Montó a caballo y se dirigió a Semiónovskoie.
En medio del humo de la pólvora que se disipaba lentamente, por todas partes por donde pasaba el Emperador, entre charcos de sangre, yacían hombres y caballos, bien de uno en uno, bien en montones. Ni Napoleón ni sus generales habían visto nunca semejante horror, tal cantidad de cadáveres en un espacio tan reducido. El estruendo de los cañones, que no había cesado en diez horas seguidas dañando los oídos, daba un relieve especial a semejante visión (como la música en los cuadros vivos). Napoleón, que había subido a la colina de Semiónovskoie, vio por entre el humo hileras de hombres con uniformes a los que no estaba acostumbrado.
Eran los rusos.
En filas cerradas se hallaban detrás de Semiónovskoie y del túmulo, todas sus baterías disparaban ruidosamente, sin descanso, y cubrían de humo toda la línea de combate. No se trataba de una batalla: era una matanza continua que no podía conducir a nada ni a los rusos ni a los franceses. Napoleón detuvo su caballo y cayó de nuevo en aquella pasiva meditación de la cual lo había sacado Berthier. No podía detener lo que se consumaba ante sus ojos, en torno a él, y se consideraba guiado y dirigido por su mano. Y por primera vez, a causa del fracaso, esa obra suya le pareció terrible e inútil.
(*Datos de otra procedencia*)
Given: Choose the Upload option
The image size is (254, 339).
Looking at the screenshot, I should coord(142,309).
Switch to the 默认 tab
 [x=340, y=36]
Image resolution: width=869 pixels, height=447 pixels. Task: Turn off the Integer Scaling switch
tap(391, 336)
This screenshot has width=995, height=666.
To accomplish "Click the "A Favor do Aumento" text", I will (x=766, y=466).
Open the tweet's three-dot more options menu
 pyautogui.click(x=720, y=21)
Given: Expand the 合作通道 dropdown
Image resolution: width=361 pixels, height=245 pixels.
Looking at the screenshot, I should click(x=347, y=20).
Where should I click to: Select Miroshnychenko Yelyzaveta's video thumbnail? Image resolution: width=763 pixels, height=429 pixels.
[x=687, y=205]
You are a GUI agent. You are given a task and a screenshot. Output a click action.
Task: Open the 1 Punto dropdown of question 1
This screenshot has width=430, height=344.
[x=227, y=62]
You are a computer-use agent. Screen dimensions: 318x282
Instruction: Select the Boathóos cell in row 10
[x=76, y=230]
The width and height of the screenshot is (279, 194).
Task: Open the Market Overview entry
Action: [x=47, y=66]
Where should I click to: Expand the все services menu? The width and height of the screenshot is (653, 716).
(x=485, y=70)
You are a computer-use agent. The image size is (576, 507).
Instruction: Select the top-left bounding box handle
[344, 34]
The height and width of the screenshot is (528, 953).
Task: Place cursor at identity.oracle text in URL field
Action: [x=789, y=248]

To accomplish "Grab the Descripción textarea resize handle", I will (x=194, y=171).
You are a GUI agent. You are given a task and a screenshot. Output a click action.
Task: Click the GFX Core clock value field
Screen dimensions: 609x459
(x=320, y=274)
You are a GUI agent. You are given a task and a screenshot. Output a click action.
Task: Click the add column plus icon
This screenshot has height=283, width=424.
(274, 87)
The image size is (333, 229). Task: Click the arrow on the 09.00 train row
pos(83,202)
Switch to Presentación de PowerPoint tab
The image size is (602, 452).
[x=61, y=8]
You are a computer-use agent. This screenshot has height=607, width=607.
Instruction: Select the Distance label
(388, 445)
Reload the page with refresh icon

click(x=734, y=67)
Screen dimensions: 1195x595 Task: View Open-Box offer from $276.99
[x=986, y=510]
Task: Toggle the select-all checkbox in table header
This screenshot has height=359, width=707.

Uno de los generales, acercándose a Napoleón, le propuso con gran respeto que empeñara en la acción a la vieja Guardia. Ney y Berthier, que estaban allí cerca de él, se miraron y sonrieron con desprecio ante la insensata propuesta de ese general.
Napoleón bajó la cabeza y guardó largo silencio.
—À huit cents lieues de la France je ne ferai pas démolir ma Garde[440]— dijo por último; y, volviendo su caballo, partió de nuevo para Shevardinó.